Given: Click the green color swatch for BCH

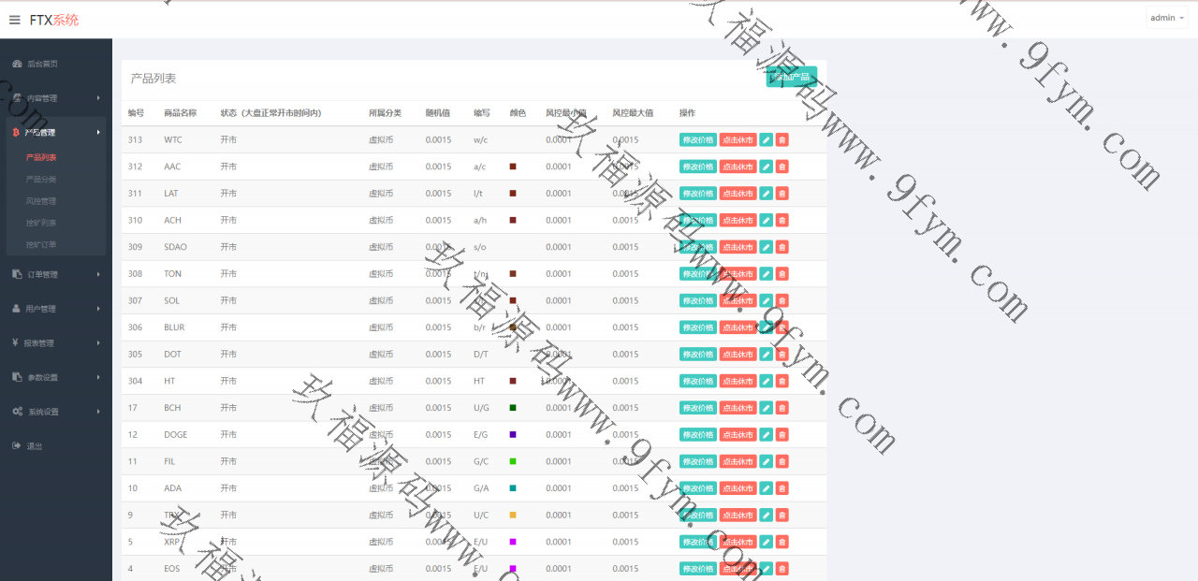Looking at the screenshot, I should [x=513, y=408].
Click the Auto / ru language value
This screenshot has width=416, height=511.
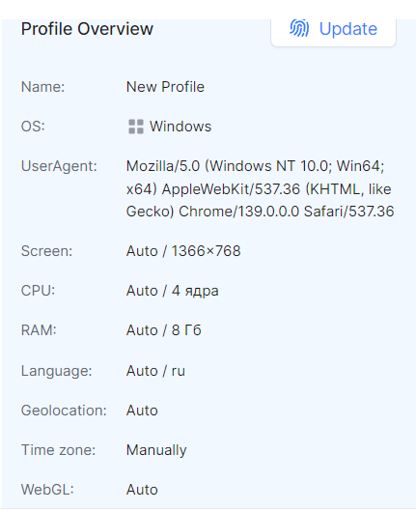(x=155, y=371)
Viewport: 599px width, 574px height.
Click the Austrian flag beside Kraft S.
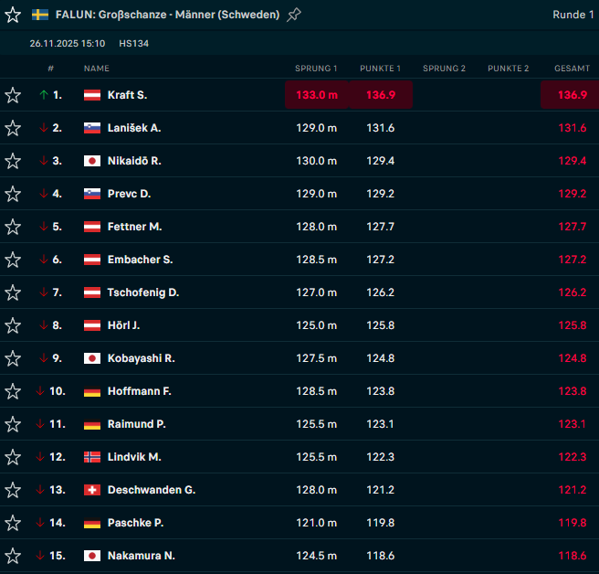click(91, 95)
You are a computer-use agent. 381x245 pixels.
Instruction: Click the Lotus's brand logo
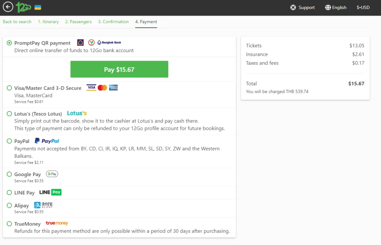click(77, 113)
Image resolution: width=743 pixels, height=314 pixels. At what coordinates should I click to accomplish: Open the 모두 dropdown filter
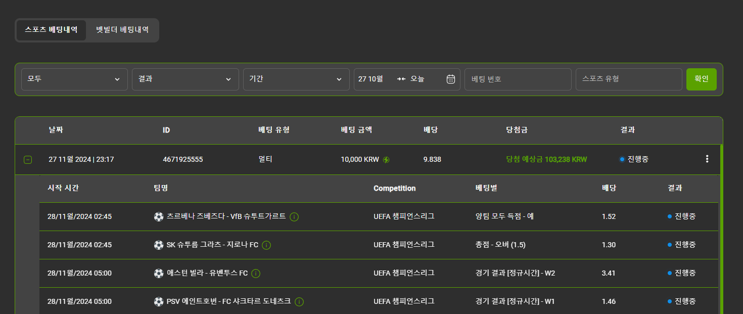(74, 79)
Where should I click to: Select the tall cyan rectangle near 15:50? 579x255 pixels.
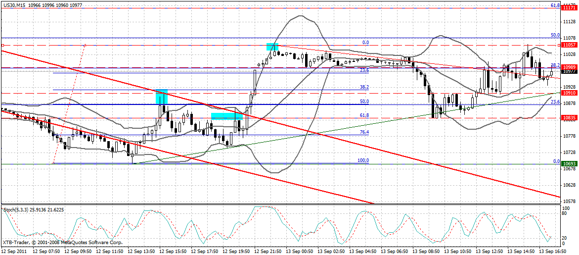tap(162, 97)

★ ★ ★ ★ ★ ★ ★

EXERCISE GOAL
Reproduce the material word for word, pictures excluded.

RESPONSE TO THE EXERCISE
Given: Click the green color swatch for BCH

Looking at the screenshot, I should [x=513, y=408].
Click the Auto / ru language value
This screenshot has width=416, height=511.
(x=155, y=371)
Viewport: 599px width, 574px height.
Click the Austrian flag beside Kraft S.
click(91, 95)
You are a computer-use agent. 381x245 pixels.
Instruction: Click the Lotus's brand logo
click(77, 113)
Image resolution: width=743 pixels, height=314 pixels. At what coordinates should I click to accomplish: Open the 모두 dropdown filter
(74, 79)
Where should I click to: Select the tall cyan rectangle near 15:50? 579x255 pixels.
tap(162, 97)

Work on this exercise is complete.